Work task: A faithful copy of all the data below, please; leave no line out.

Exercise materials:
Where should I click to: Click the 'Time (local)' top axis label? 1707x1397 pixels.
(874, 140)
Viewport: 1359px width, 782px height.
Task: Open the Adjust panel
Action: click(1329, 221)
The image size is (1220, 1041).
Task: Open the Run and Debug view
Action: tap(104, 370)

Reply:
Where should I click to: Click the 'Time (local)' top axis label? 1707x1397 pixels.
(874, 140)
Viewport: 1359px width, 782px height.
Task: Open the Adjust panel
Action: click(1329, 221)
The image size is (1220, 1041).
Task: Open the Run and Debug view
Action: tap(104, 370)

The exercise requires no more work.